Der gruseligste Tag des Jahres ist da. Beim Halloween-Make-up ist erlaubt, was gefällt – hauptsache schaurig-schön.
Pfft, Pfft, Pfft — aus der Airbrush-Pistole legt sich ein feiner Farbnebel aufs Gesicht von Dominik Carstensen. Der 30-Jährige zuckt zusammen, als ein Hauch seine Schläfe trifft. „Männer sind es nicht gewohnt, geschminkt zu werden. Aber zu Halloween müssen sie da durch“, amüsiert sich Maskenbildner Lars Giesen, der den Zeigefinger am Abzug hat.
Wer schön – ähem, hässlich – sein will, muss leiden. Hier noch eine Wunde aus Wachs, da noch etwas Blut und fertig ist der Zombie. Viele weitere werden es bei Facework in Duisburg noch werden, denn in dem Make-up-Laden herrscht Hochkonjunktur.
Mut zur Hässlichkeit
Eine Klingel hat Lars Giesen (33) nicht an seiner Ladentür. Sie würde Ende Oktober kaum still stehen. Viele Grusel-Fans lassen sich dort für einen Abend in ein Monster verwandeln, kaufen Zubehör oder holen sich Tipps. „Zu Halloween trauen sich die Menschen mehr als zu Karneval“, weiß Giesen, „besonders Männer scheuen sich nicht davor, hässlich zu sein.“
Stimmt, viel ist von Dominik Carstensens Gesicht nach dem Schminken nicht mehr übrig. Dunkle Farbe lässt die Augenhöhlen tief in den Schädel sinken. Seine neue Hautfarbe würde selbst Frankensteins Monster vor Neid erblassen lassen. Das verwaschene Grün-Grau wirkt so, als hätte sich Carstensen gerade an die Erdoberfläche gegraben. „Zombies sind blass, aber niemals weiß“, so der Profi.
Frauen wollen sexy sein
Strahlendes Weiß hingegen ist die Grundfarbe von Sindy Herings Grusel-Make-up. Zumindest, was die eine Gesichtshälfte betrifft. „Bei ihr mache ich etwas Zweigeteiltes. Frauen wollen auch an Halloween sexy sein“, weiß Lars Giesen. Während die helle Basis trocknet, zieht der Profi auf der glamourösen Seite akribisch einen Lidstrich. Das Lächeln kommt mit pinkfarbenem Lippenstift zur Geltung.
Die andere Hälfte der Lippen verschwindet unter dem Weiß. Aus ihnen werden die Zähne der La Catrina.
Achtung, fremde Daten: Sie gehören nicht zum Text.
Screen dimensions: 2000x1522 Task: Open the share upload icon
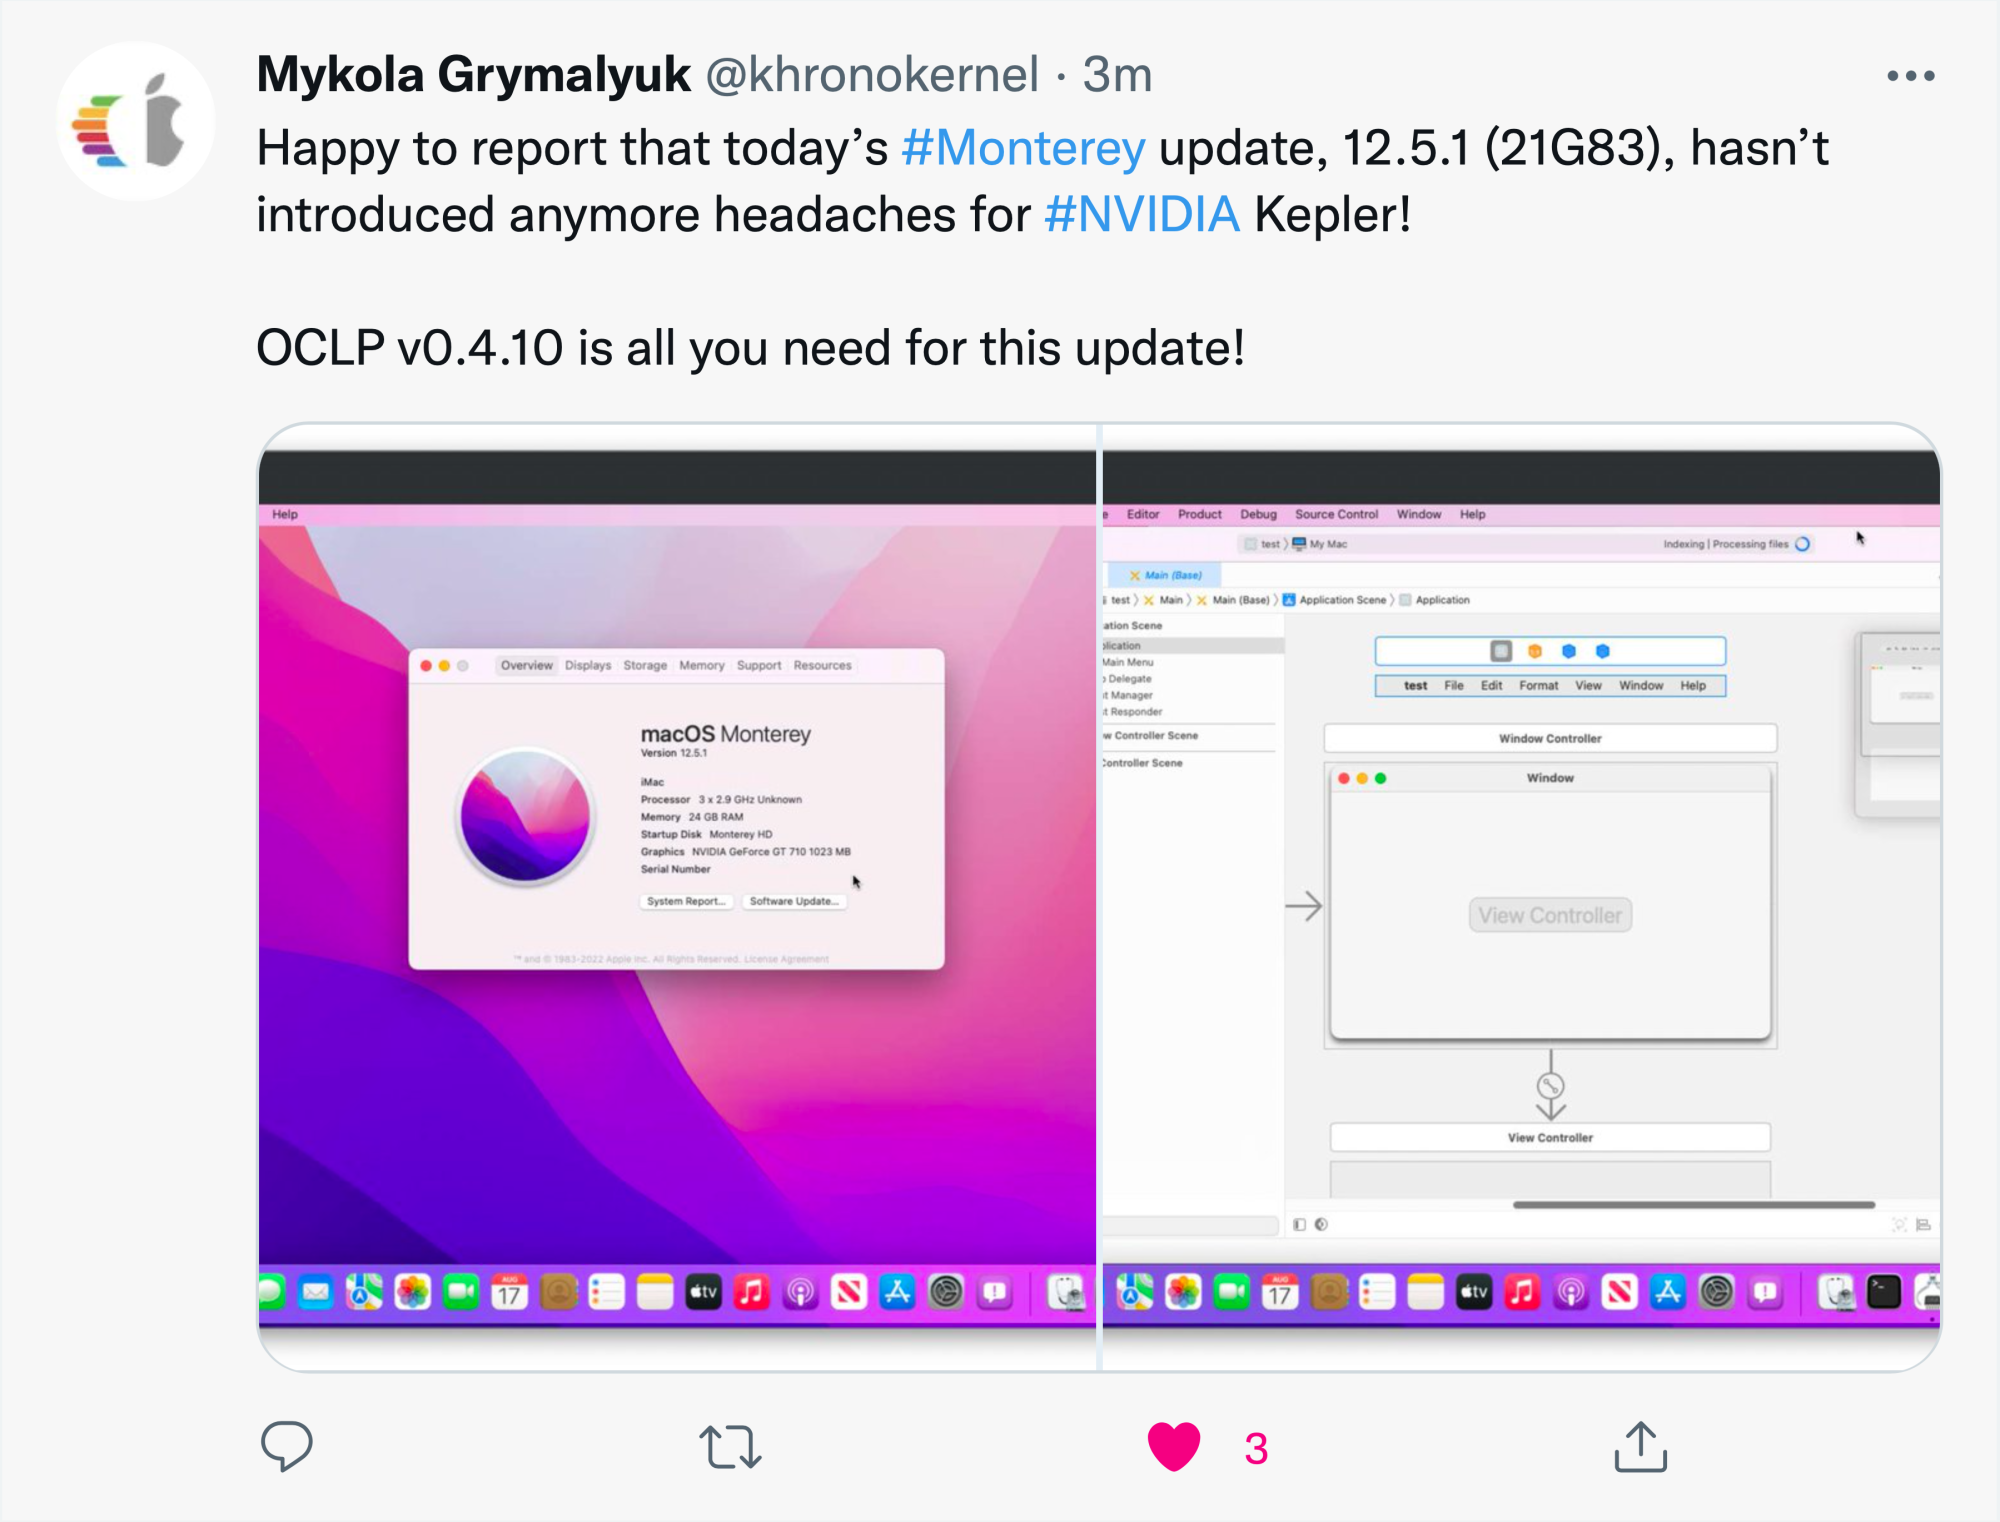[1640, 1446]

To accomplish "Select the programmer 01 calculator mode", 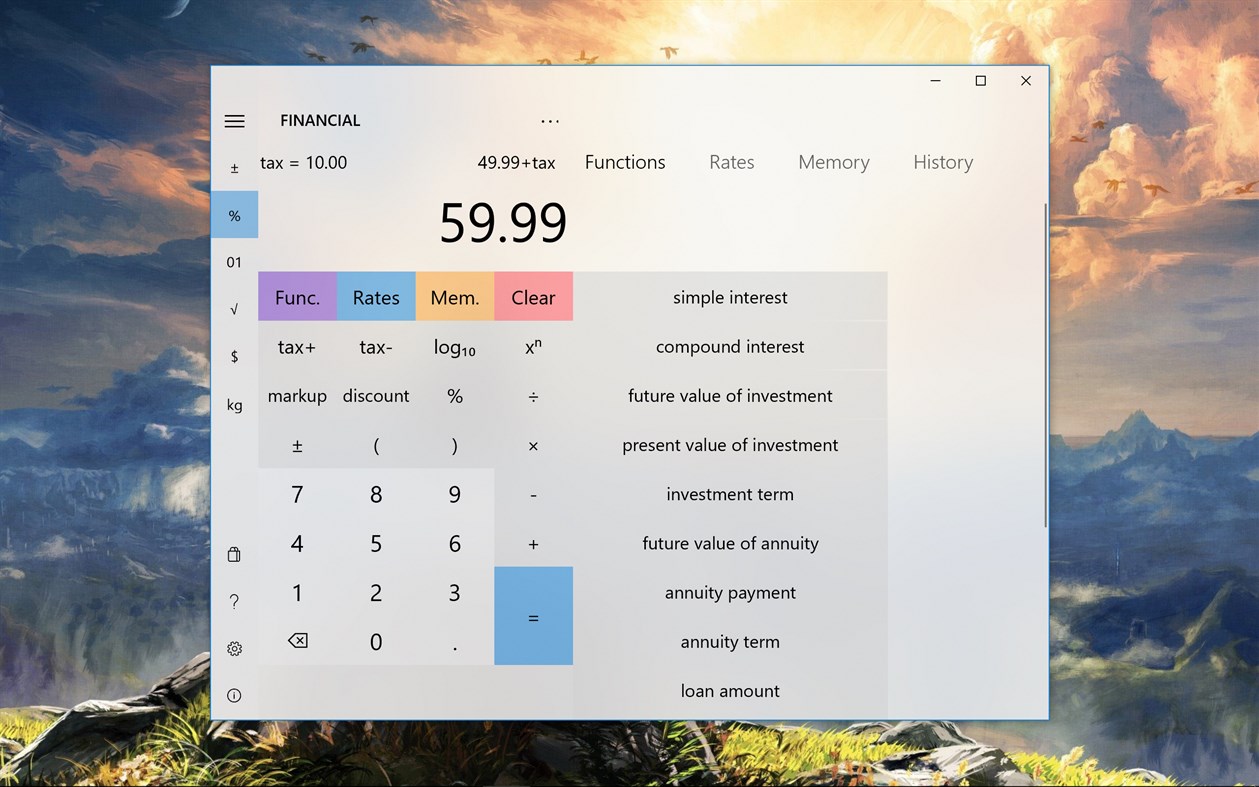I will [x=234, y=262].
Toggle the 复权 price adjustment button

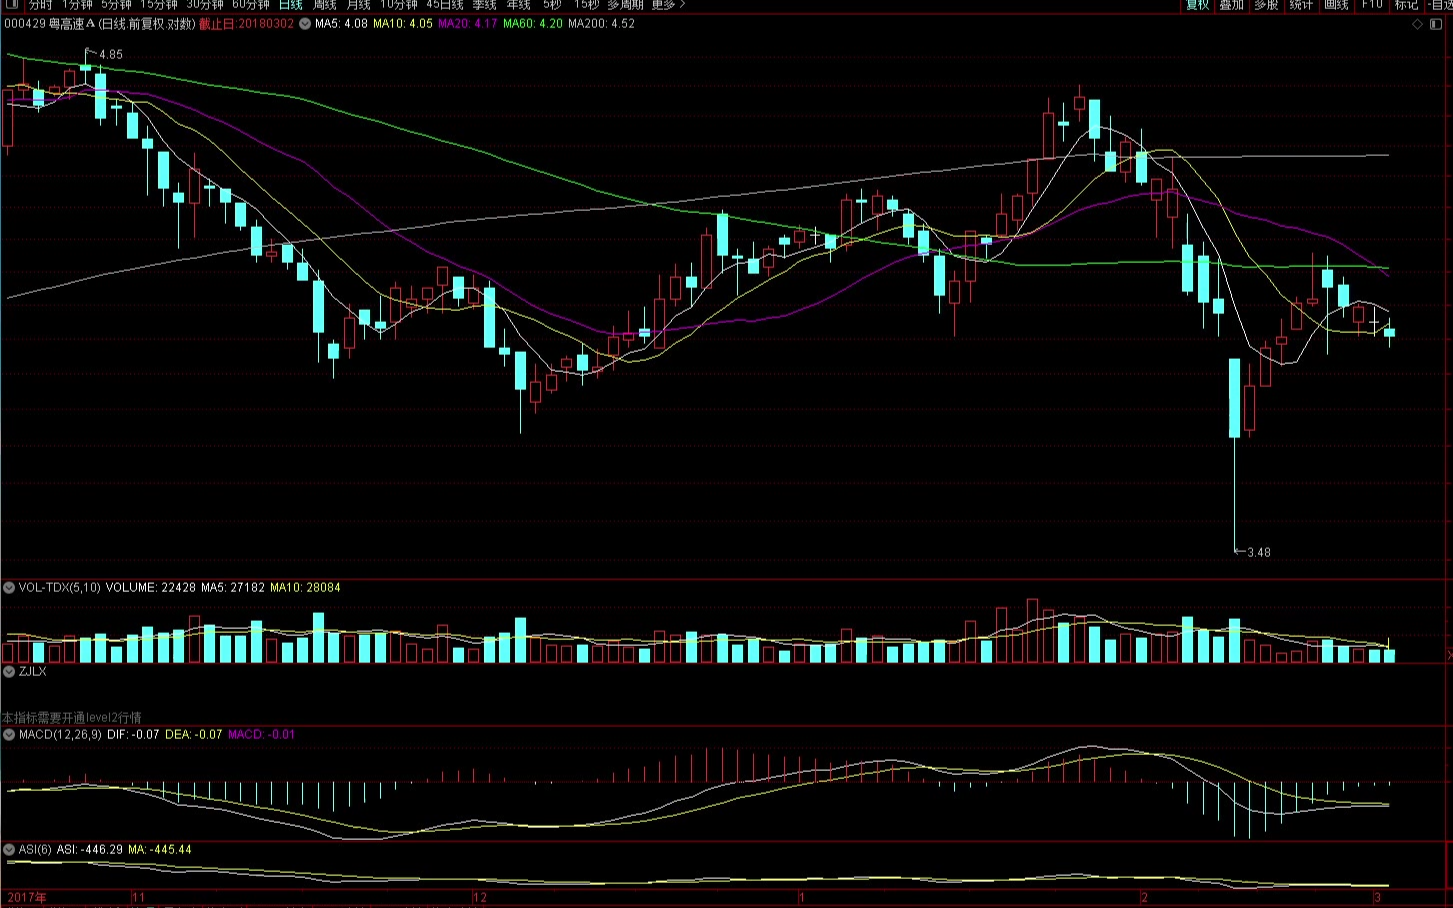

Einer Fantasiefigur, die symbolisch für den mexikanischen „Tag der Toten“ steht. Catrina besticht vor allem durch ihr skelettiertes Äußeres, das mit Ornamenten verziert wird. „Es braucht eine ruhige Hand. Was drauf ist, ist drauf. Also nicht so detailverliebt sein.“ Das Ergebnis gefällt der Kundin: „Zu Halloween kann man sich richtig austoben.“
Ein bisschen Kunstblut schadet nicht
So unterschiedlich die beiden Make-ups auch sind, eines verbindet sie: Blut. „Weniger ist oft mehr“, erklärt Giesen und dennoch liegen fünf verschiedene Sorten des Lebenssaftes vor ihm – alle künstlich. Die zähflüssige Variante trennt Sindys doppelte Persönlichkeit und bei Dominik tropfen knallrote Blutspritzer von Mundwinkeln und Kinn. „Hoppla, da hab ich wohl beim Essen gekleckert“, scherzt er rollentypisch. Selbst Zombies haben Sinn für Humor.
Schon gewusst?
Vorbilder: Viele Kunden kommen mit einer gewissen Vorstellung nach Duisburg. Oft sind es Vorbilder aus Film und Fernsehen. „Haargenau lassen sich diese Make-ups nicht umsetzen.“ Hinter der Fratze von Stephen Kings „Es“-Clown Pennywise stecken über 60 Werkstatt-Stunden und zahlreiche Prothesen. Das diabolische Lächeln bringt Schauspieler Bill Skarsgård von Hause aus mit.
Kinder: Beim Halloween-Make-up für Kinder ist Vorsicht geboten. „Bei zu realistischen Wunden können sie sich erschrecken und Angst bekommen“, sagt Lars Giesen. Den Nachwuchs also lieber mit Wasserfarben schminken.
Verkleiden: Abgerundet wird das gruselige Make-up mit Kostüm. Aber Vorsicht, nicht überall ist eine Verkleidung gestattet. Bei Europas größtem Halloween-Event im Bottroper Movie Park ist es den Walking Acts vorbehalten. Im Fort Fun (Fort Fear) im Sauerland können sich Kinder bis 12 Jahre verkleiden.